* **Actions to take**
1. According to the news article on Tom Cheek's death, how many consecutive regular-season games did he call for the Toronto Blue Jays?
2. Continue the news article on Tom Cheek's death from the point where it stops.

Brain cancer takes Cheek, who called every
Jays game until '04
Oct. 9, 2005
Copyright 2004-2005, The Associated Press, All Rights Reserved
TORONTO -- Tom
Cheek, who called every game in the history of the Toronto Blue Jays until
last year, died Sunday after a battle with brain cancer. He was 66.
Cheek, who died at his home in Oldsmar, Fla., was best known for his streak,
which ended at 27½ seasons on June 3, 2004, because of his father's
He called 4,306 consecutive regular-season games, plus 41 more in the
postseason, since the Blue Jays began playing in 1977.
"It's difficult to put into words the overwhelming sense of grief
and loss shared today by the Blue Jays family, the city of Toronto, the
extended community of Major League Baseball and its many fans," Blue
Jays president Paul Godfrey said in a statement.
"Tom Cheek has provided the soundtrack for the most important moments
in this team's history, with his choice of words and intonation always
perfectly suited for the occasion.
"He was far more than just an outstanding announcer though. He was
a great goodwill ambassador for baseball in Canada. His love for the game,
which radiated through his words on the radio, captivated fans across
this country and helped to grow the sport from one coast to the other."
Shortly after his father's death, Cheek was diagnosed with a brain tumor.
He had partially successful surgery to remove it last June 13, 2004, his
65th birthday. He underwent chemotherapy afterward and returned to call
some games, while fighting short-term memory loss.

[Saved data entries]

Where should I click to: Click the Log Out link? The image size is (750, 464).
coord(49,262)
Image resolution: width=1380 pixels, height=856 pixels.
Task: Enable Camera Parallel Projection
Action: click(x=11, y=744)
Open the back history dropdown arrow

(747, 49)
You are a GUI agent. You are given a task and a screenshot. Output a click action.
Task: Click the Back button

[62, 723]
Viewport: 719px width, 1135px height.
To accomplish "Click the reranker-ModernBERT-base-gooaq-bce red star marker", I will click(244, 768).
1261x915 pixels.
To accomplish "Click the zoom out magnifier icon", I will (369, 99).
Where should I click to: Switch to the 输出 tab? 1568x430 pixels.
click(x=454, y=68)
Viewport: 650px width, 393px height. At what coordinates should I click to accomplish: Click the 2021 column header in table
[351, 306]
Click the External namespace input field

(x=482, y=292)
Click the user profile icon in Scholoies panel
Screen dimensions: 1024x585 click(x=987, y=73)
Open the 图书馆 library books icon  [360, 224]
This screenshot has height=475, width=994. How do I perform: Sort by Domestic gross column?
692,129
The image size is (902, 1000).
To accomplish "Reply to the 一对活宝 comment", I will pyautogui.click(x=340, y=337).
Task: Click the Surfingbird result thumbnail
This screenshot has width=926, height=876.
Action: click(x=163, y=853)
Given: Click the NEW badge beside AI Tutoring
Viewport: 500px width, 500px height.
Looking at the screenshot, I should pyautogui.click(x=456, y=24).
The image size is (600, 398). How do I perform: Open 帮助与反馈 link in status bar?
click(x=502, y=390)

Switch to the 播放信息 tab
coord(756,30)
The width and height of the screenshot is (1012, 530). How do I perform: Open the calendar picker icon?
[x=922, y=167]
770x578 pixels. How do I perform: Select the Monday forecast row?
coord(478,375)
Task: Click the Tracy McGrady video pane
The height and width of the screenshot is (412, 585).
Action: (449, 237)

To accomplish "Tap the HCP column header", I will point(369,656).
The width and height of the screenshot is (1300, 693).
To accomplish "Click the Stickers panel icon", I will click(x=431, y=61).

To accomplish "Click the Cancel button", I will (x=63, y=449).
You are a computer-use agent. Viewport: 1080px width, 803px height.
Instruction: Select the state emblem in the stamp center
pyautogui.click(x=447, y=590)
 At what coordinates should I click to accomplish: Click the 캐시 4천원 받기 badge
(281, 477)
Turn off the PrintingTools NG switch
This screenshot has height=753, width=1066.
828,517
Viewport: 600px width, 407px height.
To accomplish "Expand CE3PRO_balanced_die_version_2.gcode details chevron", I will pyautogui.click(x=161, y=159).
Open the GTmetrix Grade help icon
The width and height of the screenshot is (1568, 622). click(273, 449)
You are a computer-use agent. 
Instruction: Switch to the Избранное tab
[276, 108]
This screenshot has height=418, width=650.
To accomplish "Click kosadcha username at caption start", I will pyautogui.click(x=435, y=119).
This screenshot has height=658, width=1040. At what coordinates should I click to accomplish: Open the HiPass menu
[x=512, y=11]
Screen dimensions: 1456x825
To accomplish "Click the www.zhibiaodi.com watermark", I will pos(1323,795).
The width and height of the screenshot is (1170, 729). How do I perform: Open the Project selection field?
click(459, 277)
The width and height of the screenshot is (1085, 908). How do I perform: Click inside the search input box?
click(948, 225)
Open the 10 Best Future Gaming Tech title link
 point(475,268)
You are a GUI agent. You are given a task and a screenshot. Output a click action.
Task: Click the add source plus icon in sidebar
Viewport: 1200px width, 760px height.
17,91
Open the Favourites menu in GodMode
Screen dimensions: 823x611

* **Exercise results**
1. He called 4,306 consecutive regular-season games.

2.
On Aug. 29, 2004, Cheek was honored by the Blue Jays with his induction
into the Level of Excellence, the club's highest award for individual
achievement. Cheek became just the seventh inductee and only the second
member of non-uniformed personnel so honored.
In this past year, Cheek was named as one of ten finalists for the Ford
C. Frick Award, recognizing baseball broadcasting excellence and carrying
with it induction into the Hall of Fame.
Cheek was in good spirits this spring and was to be back in the booth
in 2005 until a second round of cancer hit him in the spring.
A straight-shooter who was friendly, charming and sincere in person, Cheek
was the same on the radio, avoiding gimmicks and catchphrases.
His knack for capturing the moment was best demonstrated by his call on
Joe Carter's 1993 World Series winning home run -- "Touch 'em all
Joe, you'll never hit a bigger home run in your life."
That became his calling card.
Cheek, who was born June 13, 1939, in Pensacola, Fla., is survived by
his wife, Shirley, their three children and seven grandchildren.